I just can't deal with her right now. She seems to get incredibly jealous if I spend a day with my own Mother. She just truly sucks the energy out of me, and I decided to set boundaries before we have kids, because you know it will only get worse later.

And you know my Mother doesn't call my DH everyday. And my MIL calls me up to FIVE times a day. I mean, my Mom calls and when DH answers they will chat, but it is not like she is forcing him to drive her everywhere and to talk to her for 2 hours, etc. Luckily my DH knows how annoying his Mom is and does not bother me about not talking/seeing her at the moment.

Sorry for the rant







I have been needing to get this off of my chest! And any input is welcome too


----------



## ghannit (Apr 15, 2008)

Quote:


Originally Posted by *not now* 
My MIL is completely overbearing. Drives me nuts. She is the exact opposite of my mother so it's hard for me to tolerate her. She'll call if she hasn't seen my son in over a week because she's dying to see him. My mom doesn't call for at least a month because she doesn't want to "be a bother" she waits for me to call.

My mother is not girly (is that even a word?). She doesn't do shopping trips, gossip, do "girls only" trips, talk for hours on the phone or go see chick flicks with me. My MIL wants to do all that and since she has no daughters of her own she wants to do it with me. Um...no. She even told me to "keep having kids until you have a girl because boys don't ever call you back."









Irritating... but makes me so sad for her. Perhaps because I have a daughter, and I have such a close relationship with my own mother.

My partners mother is all talk, only some walk. She has my open offer to she her only granddaughter (she also has only sons herself) any time she wishes. She lives about ten minutes away from me. She is more of an occasional family dinner person however. Her lifestyle interferes with daily childcare.

I am content to initiate, but not to the point that I am drained. I never want to look back and feel that I was not of help in establishing my dd's family relationships.

REQUIREMENT A:
Repeat the thread about mothers-in-law word for word, from "I am content" to "dd's family relationships.".
REQUIREMENT B:
In the thread about mothers-in-law, list every activity named in the sentence that starts "She doesn't do shopping trips".

MATERIAL SHOWN:
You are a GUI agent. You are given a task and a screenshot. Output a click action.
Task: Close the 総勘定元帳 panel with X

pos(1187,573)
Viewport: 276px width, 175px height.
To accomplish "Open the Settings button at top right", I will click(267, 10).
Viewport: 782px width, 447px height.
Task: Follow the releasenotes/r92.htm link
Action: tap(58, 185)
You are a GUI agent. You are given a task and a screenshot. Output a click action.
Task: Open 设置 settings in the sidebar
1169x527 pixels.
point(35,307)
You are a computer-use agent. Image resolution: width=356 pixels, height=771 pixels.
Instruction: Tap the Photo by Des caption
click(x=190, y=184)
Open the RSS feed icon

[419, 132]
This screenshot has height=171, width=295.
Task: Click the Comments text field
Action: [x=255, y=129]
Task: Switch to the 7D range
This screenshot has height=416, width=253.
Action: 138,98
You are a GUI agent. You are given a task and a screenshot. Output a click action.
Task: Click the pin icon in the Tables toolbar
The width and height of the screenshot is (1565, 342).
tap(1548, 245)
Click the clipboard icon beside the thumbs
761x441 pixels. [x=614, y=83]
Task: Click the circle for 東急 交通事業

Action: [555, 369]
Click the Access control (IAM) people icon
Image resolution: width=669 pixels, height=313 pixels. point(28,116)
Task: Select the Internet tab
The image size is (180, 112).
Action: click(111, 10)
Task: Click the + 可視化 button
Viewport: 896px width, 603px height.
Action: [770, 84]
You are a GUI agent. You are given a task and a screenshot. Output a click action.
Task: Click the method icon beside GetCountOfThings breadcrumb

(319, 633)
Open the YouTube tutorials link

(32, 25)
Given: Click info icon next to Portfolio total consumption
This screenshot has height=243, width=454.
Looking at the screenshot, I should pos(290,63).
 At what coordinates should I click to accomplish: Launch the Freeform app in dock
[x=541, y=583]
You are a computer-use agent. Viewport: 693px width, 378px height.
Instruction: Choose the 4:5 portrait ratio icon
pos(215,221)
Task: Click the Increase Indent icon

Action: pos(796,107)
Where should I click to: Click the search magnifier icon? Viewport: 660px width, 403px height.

EXERCISE SOLUTION A:
I am content to initiate, but not to the point that I am drained. I never want to look back and feel that I was not of help in establishing my dd's family relationships.

EXERCISE SOLUTION B:
- shopping trips
- gossip
- "girls only" trips
- talking for hours on the phone
- going to see chick flicks